Click here to listen to an extract of Brahms' Academic
Festival Overture. (Windows Media Player required)
Gaudeamus was among the songs featured in Old
Heidelberg, a 1903 English version of a German operetta, Alt-Heidelberg,
based on the story of a prince who falls in love with a commoner while studying at
the University of Heidelberg. In 1924, Sigmund Romberg rewrote that musical as The
Student Prince in Heidelberg, retaining Gaudeamus in the new repertory.
This song was reprised in the 1954 movie version of Romberg's musical, The Student
Prince, with Mario Lanza's golden voice doing the honours for Edmund Purdom.

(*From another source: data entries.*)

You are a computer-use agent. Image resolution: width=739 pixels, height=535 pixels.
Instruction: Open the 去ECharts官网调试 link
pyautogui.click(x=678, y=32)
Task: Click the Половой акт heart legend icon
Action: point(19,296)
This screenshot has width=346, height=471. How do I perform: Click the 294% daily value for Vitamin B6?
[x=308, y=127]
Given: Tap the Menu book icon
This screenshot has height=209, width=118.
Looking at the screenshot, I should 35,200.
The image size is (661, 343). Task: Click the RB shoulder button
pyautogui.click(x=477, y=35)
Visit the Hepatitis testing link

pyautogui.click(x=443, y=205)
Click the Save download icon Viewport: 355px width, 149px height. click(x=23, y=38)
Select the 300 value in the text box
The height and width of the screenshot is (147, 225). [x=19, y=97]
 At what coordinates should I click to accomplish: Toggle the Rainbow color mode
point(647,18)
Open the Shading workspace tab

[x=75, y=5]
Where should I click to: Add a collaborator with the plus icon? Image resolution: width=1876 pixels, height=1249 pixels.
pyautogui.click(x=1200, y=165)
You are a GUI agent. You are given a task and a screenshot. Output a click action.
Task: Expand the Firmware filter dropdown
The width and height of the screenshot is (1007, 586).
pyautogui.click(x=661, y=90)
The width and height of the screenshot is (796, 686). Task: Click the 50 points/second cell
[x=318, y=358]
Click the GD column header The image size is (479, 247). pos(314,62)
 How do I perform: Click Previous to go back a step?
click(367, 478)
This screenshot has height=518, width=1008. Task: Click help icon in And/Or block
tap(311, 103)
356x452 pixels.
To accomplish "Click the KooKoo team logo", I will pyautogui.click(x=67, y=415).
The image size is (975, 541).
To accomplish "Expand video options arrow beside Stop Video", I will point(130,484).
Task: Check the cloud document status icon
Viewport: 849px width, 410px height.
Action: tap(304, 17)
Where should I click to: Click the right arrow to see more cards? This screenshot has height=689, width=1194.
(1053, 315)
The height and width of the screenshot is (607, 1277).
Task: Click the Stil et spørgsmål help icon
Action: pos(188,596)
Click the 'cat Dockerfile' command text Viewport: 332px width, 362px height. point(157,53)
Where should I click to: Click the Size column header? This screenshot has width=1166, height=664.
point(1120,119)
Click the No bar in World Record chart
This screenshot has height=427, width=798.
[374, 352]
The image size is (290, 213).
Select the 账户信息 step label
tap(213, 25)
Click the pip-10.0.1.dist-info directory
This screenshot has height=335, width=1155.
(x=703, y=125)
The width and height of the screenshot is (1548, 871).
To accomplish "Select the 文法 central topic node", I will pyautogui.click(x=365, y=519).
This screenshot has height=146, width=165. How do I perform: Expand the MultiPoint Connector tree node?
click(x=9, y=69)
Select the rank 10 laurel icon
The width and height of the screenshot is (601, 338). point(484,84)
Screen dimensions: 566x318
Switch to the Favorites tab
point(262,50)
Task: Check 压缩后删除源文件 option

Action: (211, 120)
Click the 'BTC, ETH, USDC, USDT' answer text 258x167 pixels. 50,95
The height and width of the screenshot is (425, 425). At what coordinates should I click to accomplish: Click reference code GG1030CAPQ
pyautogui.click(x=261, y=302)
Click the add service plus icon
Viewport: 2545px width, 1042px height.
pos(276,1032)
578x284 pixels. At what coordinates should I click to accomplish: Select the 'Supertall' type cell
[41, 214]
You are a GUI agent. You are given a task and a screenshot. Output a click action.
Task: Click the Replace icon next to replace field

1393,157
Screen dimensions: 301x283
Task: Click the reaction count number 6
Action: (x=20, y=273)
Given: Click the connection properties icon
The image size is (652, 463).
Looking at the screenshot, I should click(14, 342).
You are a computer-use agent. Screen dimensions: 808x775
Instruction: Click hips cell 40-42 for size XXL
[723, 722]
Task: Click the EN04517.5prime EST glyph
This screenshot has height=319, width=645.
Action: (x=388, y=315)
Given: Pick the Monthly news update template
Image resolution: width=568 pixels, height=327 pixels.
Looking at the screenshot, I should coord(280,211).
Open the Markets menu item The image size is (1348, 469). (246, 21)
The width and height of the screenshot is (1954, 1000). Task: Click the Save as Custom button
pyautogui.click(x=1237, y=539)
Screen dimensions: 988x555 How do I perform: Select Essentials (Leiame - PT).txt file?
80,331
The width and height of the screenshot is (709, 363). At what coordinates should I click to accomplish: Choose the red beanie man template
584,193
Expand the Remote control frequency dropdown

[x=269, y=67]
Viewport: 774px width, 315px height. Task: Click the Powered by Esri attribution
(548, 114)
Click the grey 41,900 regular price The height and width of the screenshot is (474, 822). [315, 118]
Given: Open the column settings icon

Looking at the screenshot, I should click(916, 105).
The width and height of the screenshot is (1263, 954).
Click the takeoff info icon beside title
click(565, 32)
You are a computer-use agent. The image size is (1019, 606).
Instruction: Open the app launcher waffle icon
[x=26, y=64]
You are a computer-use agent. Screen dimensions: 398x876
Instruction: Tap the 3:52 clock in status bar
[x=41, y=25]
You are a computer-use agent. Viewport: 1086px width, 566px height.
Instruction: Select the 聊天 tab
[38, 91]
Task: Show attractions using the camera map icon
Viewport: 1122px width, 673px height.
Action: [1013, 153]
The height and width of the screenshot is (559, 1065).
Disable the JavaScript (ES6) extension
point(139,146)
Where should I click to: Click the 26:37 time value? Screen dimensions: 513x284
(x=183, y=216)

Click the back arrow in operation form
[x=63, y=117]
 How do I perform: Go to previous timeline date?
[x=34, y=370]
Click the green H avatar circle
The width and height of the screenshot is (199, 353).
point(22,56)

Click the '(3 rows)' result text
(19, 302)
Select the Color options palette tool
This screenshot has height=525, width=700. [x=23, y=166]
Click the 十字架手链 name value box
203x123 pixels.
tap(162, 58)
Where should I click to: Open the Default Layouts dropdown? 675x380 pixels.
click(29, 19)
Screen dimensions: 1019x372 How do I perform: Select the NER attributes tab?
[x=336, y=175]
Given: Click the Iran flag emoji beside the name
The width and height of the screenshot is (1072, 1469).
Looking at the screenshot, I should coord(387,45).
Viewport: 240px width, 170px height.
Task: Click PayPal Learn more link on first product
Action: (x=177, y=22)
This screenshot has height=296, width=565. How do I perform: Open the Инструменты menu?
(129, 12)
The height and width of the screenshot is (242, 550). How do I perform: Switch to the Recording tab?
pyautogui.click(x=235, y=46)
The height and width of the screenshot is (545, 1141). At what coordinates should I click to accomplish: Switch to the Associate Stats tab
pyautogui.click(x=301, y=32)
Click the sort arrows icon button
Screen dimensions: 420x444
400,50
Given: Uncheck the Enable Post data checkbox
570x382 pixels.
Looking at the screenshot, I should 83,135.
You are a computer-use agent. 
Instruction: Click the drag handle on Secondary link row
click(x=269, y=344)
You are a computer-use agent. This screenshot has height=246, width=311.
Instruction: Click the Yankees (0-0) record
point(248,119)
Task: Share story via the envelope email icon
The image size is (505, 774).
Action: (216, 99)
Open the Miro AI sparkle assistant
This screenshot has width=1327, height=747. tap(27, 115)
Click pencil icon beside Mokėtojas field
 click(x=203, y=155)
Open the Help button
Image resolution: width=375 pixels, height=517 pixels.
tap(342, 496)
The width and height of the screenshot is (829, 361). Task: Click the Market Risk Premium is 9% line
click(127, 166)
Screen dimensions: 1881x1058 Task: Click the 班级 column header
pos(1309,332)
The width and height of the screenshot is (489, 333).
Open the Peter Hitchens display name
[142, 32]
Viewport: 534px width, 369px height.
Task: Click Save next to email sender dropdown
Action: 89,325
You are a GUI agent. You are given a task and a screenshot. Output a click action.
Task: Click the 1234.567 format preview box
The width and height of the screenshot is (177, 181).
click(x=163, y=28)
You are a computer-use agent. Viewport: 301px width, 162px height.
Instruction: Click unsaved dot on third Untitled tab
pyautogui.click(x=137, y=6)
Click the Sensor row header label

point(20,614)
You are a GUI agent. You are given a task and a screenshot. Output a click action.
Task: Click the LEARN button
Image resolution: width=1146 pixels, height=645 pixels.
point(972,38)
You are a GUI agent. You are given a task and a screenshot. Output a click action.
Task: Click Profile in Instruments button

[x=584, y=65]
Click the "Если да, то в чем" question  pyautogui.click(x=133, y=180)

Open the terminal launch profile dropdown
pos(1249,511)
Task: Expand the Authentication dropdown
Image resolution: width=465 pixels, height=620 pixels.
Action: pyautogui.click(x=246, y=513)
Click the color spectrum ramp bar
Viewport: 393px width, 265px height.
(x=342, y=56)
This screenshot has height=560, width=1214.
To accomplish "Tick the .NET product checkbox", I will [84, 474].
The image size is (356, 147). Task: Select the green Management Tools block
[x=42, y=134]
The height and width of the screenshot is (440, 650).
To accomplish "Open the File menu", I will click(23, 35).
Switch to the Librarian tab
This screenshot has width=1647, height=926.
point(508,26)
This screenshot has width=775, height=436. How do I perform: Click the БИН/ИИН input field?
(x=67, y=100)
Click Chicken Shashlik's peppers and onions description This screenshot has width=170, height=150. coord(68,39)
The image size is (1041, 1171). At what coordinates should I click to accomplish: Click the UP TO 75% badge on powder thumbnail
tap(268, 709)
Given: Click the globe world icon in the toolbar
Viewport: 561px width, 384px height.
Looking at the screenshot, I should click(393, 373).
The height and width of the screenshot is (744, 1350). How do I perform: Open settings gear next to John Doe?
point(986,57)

In numerous other movies with an academic flavour, including the 1937 Rosalie,
the strains of Gaudeamus in the background often help set the mood.
And every year in countless graduation ceremonies throughout the world, Gaudeamus
is sung by the assembled graduands in keeping with a seven hundred year old academic
tradition.
To get a feel of the theme of Gaudeamus, five of
its many verses extracted from Kindleben's Studentenlieder are listed below
with their English translation:
Gaudeamus
Gaudeamus igitur,
Juvenes dum sumus;
Post jucundam juventutem,
Post molestam senectutem
Nos habebit humus!
While we are young, let us rejoice
Singing out in gleeful tones;
After youth's delightful frolic
And old age so melancholic,
Earth will cover our bones.
Vita nostra brevis est,
Brevi finietur,
Venit mors velociter,
Rapit nos atrociter,
Nemini parcetur.
Life is short and all too soon
We emit our final gasp;
Death ere long is on our back;
Terrible is his attack;
None escapes his dread grasp.
Vivat academia,
Vivant professores,
Vivat membrum quodlibet,
Vivant membra quaelibet,
Semper sint in flore!
Long live our academy,
Teachers whom we cherish;
Long live all the graduates,
And the undergraduates;
Ever may they flourish.
Vivat nostra societas,
Vivant studiosi
Crescat una veritas,
Floreat fraternitas,
Patriae prosperitas.
Long live our society,
Scholars wise and learned
May truth and sincerity
Nourish our fraternity
And our land's prosperity
Alma Mater floreat,
Quae nos educavit;
Caros et commilitones,
Dissitas in regiones
Sparsos, congregavit;
May our Alma Mater thrive,
A font of education;
Friends and colleagues, where'er they are,
Whether near or from afar,
Heed her invitation.
It should be remembered that the V.I. School Song is NOT
Gaudeamus, for the latter is, firstly, in a different language and
it has an altogether different theme. Only the two tunes are similar but yet not
identical: Gaudeamus' first two bars are repeated to give the first four bars
of the V.I. version. Mr Jackson, therefore, borrowed and modified the original.
And so having got the tune, Mr Jackson turned his literary gifts
to the drafting of the words. In February, 1949, he was ready for a tryout with the
boys. The entire School assembled in the Hall, each boy furnished with Jackson's verses,
either in cyclostyled sheets or on scraps of exercise book paper copied earlier by
hand from the blackboard. As recalled by Old Boy T. Wignesan, Mr Jackson pounded away
on the piano as he ran the boys through the lines. The first try brought out squeaks
(or rather squeals) in the boys as their singing voices struggled to life, and they
took to laughing at their own pathetic efforts. The cacophonous first efforts of the
boys must have discouraged Jackson, but he laboured on in missionary fashion and
finally succeeded in coaxing all the pupils to sing collectively before the classes
began. The Headmaster didn't have anything to do with the song except, of course, to
give his blessings, and it was enough that Mr Daniel strode up and down the corridors
of the hall for the V.I. pupils to keep check of their vocal chords.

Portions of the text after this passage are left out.